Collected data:

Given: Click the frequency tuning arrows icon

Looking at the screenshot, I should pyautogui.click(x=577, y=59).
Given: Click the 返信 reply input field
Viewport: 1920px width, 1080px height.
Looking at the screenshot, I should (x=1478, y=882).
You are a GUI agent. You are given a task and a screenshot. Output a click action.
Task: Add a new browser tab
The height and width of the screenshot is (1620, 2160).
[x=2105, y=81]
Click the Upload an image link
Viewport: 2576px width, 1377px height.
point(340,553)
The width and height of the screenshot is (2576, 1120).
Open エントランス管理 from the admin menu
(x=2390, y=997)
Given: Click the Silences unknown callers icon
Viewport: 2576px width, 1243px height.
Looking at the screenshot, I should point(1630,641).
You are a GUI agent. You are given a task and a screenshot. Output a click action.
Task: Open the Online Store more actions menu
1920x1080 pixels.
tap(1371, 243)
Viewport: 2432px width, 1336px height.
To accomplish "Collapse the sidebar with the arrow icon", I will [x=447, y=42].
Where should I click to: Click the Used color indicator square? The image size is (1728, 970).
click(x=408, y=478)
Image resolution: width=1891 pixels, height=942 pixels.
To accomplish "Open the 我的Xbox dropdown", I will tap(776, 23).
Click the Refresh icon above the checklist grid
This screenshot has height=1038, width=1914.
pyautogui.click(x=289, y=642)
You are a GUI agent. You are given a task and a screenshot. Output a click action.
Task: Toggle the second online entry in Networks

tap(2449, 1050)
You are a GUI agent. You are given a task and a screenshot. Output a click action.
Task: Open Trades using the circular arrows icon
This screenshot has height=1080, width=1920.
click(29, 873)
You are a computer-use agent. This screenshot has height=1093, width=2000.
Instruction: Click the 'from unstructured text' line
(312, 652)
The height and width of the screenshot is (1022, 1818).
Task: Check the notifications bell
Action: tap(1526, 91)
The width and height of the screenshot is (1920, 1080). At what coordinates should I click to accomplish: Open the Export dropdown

▶ _Activity_
Starting with the line that holds "Given: Click the Silences" and ending with the line that holds "Task: Open Trades", retype every line in the data above exactly, and nothing else.

▶ _Exercise response_
Given: Click the Silences unknown callers icon
Viewport: 2576px width, 1243px height.
Looking at the screenshot, I should point(1630,641).
You are a GUI agent. You are given a task and a screenshot. Output a click action.
Task: Open the Online Store more actions menu
1920x1080 pixels.
tap(1371, 243)
Viewport: 2432px width, 1336px height.
To accomplish "Collapse the sidebar with the arrow icon", I will [x=447, y=42].
Where should I click to: Click the Used color indicator square? The image size is (1728, 970).
click(x=408, y=478)
Image resolution: width=1891 pixels, height=942 pixels.
To accomplish "Open the 我的Xbox dropdown", I will tap(776, 23).
Click the Refresh icon above the checklist grid
This screenshot has height=1038, width=1914.
pyautogui.click(x=289, y=642)
You are a GUI agent. You are given a task and a screenshot. Output a click action.
Task: Toggle the second online entry in Networks

tap(2449, 1050)
You are a GUI agent. You are given a task and a screenshot. Output a click action.
Task: Open Trades using the circular arrows icon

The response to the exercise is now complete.